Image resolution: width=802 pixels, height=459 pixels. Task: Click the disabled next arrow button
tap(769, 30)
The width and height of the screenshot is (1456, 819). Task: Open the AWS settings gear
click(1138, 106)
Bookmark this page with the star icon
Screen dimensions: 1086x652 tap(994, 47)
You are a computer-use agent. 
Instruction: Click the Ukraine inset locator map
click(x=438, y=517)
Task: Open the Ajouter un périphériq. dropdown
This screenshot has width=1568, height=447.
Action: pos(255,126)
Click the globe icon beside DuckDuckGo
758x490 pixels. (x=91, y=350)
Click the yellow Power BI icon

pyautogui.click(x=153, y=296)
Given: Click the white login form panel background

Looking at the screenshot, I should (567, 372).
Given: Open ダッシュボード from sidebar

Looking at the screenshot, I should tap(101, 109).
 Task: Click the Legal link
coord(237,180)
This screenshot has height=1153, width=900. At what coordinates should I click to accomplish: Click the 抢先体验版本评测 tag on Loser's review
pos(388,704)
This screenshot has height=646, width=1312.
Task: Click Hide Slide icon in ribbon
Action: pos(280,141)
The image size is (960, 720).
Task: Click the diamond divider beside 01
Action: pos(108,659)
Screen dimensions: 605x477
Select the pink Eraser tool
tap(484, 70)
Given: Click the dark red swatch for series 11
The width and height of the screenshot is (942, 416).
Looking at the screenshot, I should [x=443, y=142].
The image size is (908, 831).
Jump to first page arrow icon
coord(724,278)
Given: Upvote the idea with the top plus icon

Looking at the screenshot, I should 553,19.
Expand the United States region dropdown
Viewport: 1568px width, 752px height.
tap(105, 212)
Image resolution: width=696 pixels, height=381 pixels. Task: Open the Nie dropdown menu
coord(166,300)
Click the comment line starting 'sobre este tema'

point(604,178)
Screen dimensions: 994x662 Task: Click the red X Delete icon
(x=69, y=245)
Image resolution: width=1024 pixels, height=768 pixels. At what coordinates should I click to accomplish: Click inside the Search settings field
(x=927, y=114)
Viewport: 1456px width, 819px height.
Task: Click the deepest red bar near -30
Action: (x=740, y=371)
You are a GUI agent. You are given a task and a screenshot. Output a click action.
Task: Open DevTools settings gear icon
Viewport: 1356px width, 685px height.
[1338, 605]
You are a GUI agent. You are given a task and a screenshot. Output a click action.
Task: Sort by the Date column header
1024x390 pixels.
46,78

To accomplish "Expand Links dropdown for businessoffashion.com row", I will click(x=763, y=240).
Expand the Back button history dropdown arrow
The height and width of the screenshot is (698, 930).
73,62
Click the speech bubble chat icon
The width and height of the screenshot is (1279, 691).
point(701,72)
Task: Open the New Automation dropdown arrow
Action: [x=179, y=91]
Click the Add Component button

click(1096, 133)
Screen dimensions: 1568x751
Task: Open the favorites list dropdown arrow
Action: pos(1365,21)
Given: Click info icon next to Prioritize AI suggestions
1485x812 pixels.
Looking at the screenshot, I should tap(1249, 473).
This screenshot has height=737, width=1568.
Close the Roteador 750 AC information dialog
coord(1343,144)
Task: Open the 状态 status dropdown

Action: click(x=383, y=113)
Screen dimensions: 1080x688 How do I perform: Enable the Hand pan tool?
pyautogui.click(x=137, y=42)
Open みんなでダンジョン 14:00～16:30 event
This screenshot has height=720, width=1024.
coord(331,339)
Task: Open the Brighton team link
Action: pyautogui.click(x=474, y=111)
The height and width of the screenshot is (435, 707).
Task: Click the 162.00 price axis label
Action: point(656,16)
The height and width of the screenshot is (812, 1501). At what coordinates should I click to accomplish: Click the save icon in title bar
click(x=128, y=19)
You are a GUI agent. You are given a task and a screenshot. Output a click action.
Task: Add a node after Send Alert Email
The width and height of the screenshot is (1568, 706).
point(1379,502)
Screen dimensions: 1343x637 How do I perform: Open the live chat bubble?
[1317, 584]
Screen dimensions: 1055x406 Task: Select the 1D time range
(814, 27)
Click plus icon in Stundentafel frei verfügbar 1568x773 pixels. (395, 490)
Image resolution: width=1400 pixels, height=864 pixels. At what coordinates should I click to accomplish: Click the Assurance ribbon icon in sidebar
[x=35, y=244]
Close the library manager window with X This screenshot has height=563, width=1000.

◇ ◇ ◇

**Task directions**
Edit the rows from the line containing "Open みんなでダンジョン 14:00～16:30 event" down through the line containing "click(x=128, y=19)", replacing "title bar" with "status bar" and leaving everything else unchanged.

**Response below**
Open みんなでダンジョン 14:00～16:30 event
This screenshot has height=720, width=1024.
coord(331,339)
Task: Open the Brighton team link
Action: pyautogui.click(x=474, y=111)
The height and width of the screenshot is (435, 707).
Task: Click the 162.00 price axis label
Action: point(656,16)
The height and width of the screenshot is (812, 1501). At what coordinates should I click to accomplish: Click the save icon in status bar
click(x=128, y=19)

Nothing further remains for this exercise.